### [Required action]
From the first line to the last, retype the data below exactly.

══ Excerpted data

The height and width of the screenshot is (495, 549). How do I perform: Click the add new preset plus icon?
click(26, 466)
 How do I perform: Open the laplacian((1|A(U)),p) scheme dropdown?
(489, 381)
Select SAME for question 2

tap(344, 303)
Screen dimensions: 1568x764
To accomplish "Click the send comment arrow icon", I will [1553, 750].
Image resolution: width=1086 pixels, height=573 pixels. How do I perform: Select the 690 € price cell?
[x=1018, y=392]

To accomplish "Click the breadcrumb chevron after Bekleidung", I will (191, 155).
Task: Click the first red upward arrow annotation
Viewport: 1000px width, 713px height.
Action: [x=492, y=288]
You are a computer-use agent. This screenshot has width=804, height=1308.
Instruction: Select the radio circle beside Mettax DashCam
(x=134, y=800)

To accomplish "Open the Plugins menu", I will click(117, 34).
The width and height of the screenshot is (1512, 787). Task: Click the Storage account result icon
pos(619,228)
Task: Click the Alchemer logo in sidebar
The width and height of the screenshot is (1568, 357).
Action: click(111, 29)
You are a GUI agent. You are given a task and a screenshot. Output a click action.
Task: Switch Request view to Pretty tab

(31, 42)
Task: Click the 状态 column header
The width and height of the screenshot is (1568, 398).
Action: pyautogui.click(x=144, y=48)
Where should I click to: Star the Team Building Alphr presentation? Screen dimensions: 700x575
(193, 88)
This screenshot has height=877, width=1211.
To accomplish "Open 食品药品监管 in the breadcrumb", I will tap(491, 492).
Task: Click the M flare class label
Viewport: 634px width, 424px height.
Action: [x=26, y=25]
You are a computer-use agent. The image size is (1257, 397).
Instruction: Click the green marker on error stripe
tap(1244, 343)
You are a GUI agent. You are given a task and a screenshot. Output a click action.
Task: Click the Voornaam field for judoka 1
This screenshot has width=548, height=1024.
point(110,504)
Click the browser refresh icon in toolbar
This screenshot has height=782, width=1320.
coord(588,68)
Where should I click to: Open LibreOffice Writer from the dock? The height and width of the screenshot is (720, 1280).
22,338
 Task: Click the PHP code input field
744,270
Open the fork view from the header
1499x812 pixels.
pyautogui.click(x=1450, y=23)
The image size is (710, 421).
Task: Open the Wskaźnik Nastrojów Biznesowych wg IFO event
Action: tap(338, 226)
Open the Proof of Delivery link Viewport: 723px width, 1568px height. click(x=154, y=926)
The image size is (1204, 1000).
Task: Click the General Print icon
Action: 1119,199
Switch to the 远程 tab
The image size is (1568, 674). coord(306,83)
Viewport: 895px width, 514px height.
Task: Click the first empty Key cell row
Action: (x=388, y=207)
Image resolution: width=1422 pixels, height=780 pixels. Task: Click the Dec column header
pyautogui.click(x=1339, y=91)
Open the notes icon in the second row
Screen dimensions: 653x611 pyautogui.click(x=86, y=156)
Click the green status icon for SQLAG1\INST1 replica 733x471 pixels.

════

### [Task result]
The height and width of the screenshot is (495, 549). How do I perform: Click the add new preset plus icon?
click(26, 466)
 How do I perform: Open the laplacian((1|A(U)),p) scheme dropdown?
(489, 381)
Select SAME for question 2

tap(344, 303)
Screen dimensions: 1568x764
To accomplish "Click the send comment arrow icon", I will [1553, 750].
Image resolution: width=1086 pixels, height=573 pixels. How do I perform: Select the 690 € price cell?
[x=1018, y=392]

To accomplish "Click the breadcrumb chevron after Bekleidung", I will (191, 155).
Task: Click the first red upward arrow annotation
Viewport: 1000px width, 713px height.
Action: [x=492, y=288]
You are a computer-use agent. This screenshot has width=804, height=1308.
Instruction: Select the radio circle beside Mettax DashCam
(x=134, y=800)

To accomplish "Open the Plugins menu", I will click(117, 34).
The width and height of the screenshot is (1512, 787). Task: Click the Storage account result icon
pos(619,228)
Task: Click the Alchemer logo in sidebar
The width and height of the screenshot is (1568, 357).
Action: click(111, 29)
You are a GUI agent. You are given a task and a screenshot. Output a click action.
Task: Switch Request view to Pretty tab

(31, 42)
Task: Click the 状态 column header
The width and height of the screenshot is (1568, 398).
Action: pyautogui.click(x=144, y=48)
Where should I click to: Star the Team Building Alphr presentation? Screen dimensions: 700x575
(193, 88)
This screenshot has height=877, width=1211.
To accomplish "Open 食品药品监管 in the breadcrumb", I will tap(491, 492).
Task: Click the M flare class label
Viewport: 634px width, 424px height.
Action: [x=26, y=25]
You are a computer-use agent. The image size is (1257, 397).
Instruction: Click the green marker on error stripe
tap(1244, 343)
You are a GUI agent. You are given a task and a screenshot. Output a click action.
Task: Click the Voornaam field for judoka 1
This screenshot has width=548, height=1024.
point(110,504)
Click the browser refresh icon in toolbar
This screenshot has height=782, width=1320.
coord(588,68)
Where should I click to: Open LibreOffice Writer from the dock? The height and width of the screenshot is (720, 1280).
22,338
 Task: Click the PHP code input field
744,270
Open the fork view from the header
1499x812 pixels.
pyautogui.click(x=1450, y=23)
The image size is (710, 421).
Task: Open the Wskaźnik Nastrojów Biznesowych wg IFO event
Action: tap(338, 226)
Open the Proof of Delivery link Viewport: 723px width, 1568px height. click(x=154, y=926)
The image size is (1204, 1000).
Task: Click the General Print icon
Action: 1119,199
Switch to the 远程 tab
The image size is (1568, 674). coord(306,83)
Viewport: 895px width, 514px height.
Task: Click the first empty Key cell row
Action: (x=388, y=207)
Image resolution: width=1422 pixels, height=780 pixels. Task: Click the Dec column header
pyautogui.click(x=1339, y=91)
Open the notes icon in the second row
Screen dimensions: 653x611 pyautogui.click(x=86, y=156)
Click the green status icon for SQLAG1\INST1 replica 733x471 pixels.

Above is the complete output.